Task instructions:
What you give back must match the data below character for character.

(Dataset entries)
◆ ◆ ◆ ◆ ◆
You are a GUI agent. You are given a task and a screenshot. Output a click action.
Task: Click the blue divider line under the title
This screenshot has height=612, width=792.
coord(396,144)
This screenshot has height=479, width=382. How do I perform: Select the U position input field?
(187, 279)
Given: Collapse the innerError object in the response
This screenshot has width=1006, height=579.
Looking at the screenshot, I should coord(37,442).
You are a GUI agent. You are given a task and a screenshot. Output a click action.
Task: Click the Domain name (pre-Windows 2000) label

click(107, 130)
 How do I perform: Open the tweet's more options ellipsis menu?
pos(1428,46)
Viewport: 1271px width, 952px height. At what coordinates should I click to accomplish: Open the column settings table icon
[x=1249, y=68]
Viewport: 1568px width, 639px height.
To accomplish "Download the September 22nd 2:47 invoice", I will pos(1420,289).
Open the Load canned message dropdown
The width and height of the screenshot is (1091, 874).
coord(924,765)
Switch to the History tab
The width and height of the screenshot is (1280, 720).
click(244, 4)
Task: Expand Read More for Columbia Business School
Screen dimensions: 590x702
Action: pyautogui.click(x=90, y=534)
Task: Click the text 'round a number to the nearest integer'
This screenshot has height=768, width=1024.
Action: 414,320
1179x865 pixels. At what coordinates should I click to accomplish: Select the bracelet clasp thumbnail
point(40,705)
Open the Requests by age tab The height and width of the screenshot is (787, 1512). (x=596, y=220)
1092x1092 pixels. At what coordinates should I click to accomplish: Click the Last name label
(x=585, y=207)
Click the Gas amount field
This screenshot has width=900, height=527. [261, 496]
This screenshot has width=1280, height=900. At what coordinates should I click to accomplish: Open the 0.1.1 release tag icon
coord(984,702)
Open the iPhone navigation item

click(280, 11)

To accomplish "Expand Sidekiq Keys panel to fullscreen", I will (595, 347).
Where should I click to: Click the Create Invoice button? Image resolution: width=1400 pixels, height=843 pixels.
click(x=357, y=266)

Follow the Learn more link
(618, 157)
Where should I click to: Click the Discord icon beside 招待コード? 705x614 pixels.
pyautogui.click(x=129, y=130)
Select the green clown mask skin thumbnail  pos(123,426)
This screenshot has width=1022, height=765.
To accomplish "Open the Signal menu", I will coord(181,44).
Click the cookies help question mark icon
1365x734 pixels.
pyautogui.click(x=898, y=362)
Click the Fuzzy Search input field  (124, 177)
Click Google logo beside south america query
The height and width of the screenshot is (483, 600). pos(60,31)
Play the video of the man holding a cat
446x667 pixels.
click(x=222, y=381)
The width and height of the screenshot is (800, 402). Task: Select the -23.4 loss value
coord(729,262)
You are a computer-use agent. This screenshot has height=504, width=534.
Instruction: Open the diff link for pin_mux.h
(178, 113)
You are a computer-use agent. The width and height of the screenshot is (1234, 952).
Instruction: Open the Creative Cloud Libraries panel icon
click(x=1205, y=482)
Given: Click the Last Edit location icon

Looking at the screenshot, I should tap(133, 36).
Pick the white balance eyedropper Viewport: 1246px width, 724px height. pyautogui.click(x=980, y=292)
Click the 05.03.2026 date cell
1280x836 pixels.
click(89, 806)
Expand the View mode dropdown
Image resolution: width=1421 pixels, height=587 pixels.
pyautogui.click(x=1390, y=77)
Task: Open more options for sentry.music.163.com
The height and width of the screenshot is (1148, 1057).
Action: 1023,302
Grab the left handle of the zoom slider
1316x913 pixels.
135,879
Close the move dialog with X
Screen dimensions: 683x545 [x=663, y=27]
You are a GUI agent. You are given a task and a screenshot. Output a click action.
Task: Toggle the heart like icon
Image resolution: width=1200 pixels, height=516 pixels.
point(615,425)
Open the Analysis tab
◆ ◆ ◆ ◆ ◆
Answer box:
You are a GUI agent. You are given a task and a screenshot. Output a click action.
Task: Click the blue divider line under the title
This screenshot has height=612, width=792.
coord(396,144)
This screenshot has height=479, width=382. How do I perform: Select the U position input field?
(187, 279)
Given: Collapse the innerError object in the response
This screenshot has width=1006, height=579.
Looking at the screenshot, I should coord(37,442).
You are a GUI agent. You are given a task and a screenshot. Output a click action.
Task: Click the Domain name (pre-Windows 2000) label

click(107, 130)
 How do I perform: Open the tweet's more options ellipsis menu?
pos(1428,46)
Viewport: 1271px width, 952px height. At what coordinates should I click to accomplish: Open the column settings table icon
[x=1249, y=68]
Viewport: 1568px width, 639px height.
To accomplish "Download the September 22nd 2:47 invoice", I will pos(1420,289).
Open the Load canned message dropdown
The width and height of the screenshot is (1091, 874).
coord(924,765)
Switch to the History tab
The width and height of the screenshot is (1280, 720).
click(244, 4)
Task: Expand Read More for Columbia Business School
Screen dimensions: 590x702
Action: pyautogui.click(x=90, y=534)
Task: Click the text 'round a number to the nearest integer'
This screenshot has height=768, width=1024.
Action: 414,320
1179x865 pixels. At what coordinates should I click to accomplish: Select the bracelet clasp thumbnail
point(40,705)
Open the Requests by age tab The height and width of the screenshot is (787, 1512). (x=596, y=220)
1092x1092 pixels. At what coordinates should I click to accomplish: Click the Last name label
(x=585, y=207)
Click the Gas amount field
This screenshot has width=900, height=527. [261, 496]
This screenshot has width=1280, height=900. At what coordinates should I click to accomplish: Open the 0.1.1 release tag icon
coord(984,702)
Open the iPhone navigation item

click(280, 11)

To accomplish "Expand Sidekiq Keys panel to fullscreen", I will (595, 347).
Where should I click to: Click the Create Invoice button? Image resolution: width=1400 pixels, height=843 pixels.
click(x=357, y=266)

Follow the Learn more link
(618, 157)
Where should I click to: Click the Discord icon beside 招待コード? 705x614 pixels.
pyautogui.click(x=129, y=130)
Select the green clown mask skin thumbnail  pos(123,426)
This screenshot has width=1022, height=765.
To accomplish "Open the Signal menu", I will coord(181,44).
Click the cookies help question mark icon
1365x734 pixels.
pyautogui.click(x=898, y=362)
Click the Fuzzy Search input field  (124, 177)
Click Google logo beside south america query
The height and width of the screenshot is (483, 600). pos(60,31)
Play the video of the man holding a cat
446x667 pixels.
click(x=222, y=381)
The width and height of the screenshot is (800, 402). Task: Select the -23.4 loss value
coord(729,262)
You are a computer-use agent. This screenshot has height=504, width=534.
Instruction: Open the diff link for pin_mux.h
(178, 113)
You are a computer-use agent. The width and height of the screenshot is (1234, 952).
Instruction: Open the Creative Cloud Libraries panel icon
click(x=1205, y=482)
Given: Click the Last Edit location icon

Looking at the screenshot, I should tap(133, 36).
Pick the white balance eyedropper Viewport: 1246px width, 724px height. pyautogui.click(x=980, y=292)
Click the 05.03.2026 date cell
1280x836 pixels.
click(89, 806)
Expand the View mode dropdown
Image resolution: width=1421 pixels, height=587 pixels.
pyautogui.click(x=1390, y=77)
Task: Open more options for sentry.music.163.com
The height and width of the screenshot is (1148, 1057).
Action: 1023,302
Grab the left handle of the zoom slider
1316x913 pixels.
135,879
Close the move dialog with X
Screen dimensions: 683x545 [x=663, y=27]
You are a GUI agent. You are given a task and a screenshot. Output a click action.
Task: Toggle the heart like icon
Image resolution: width=1200 pixels, height=516 pixels.
point(615,425)
Open the Analysis tab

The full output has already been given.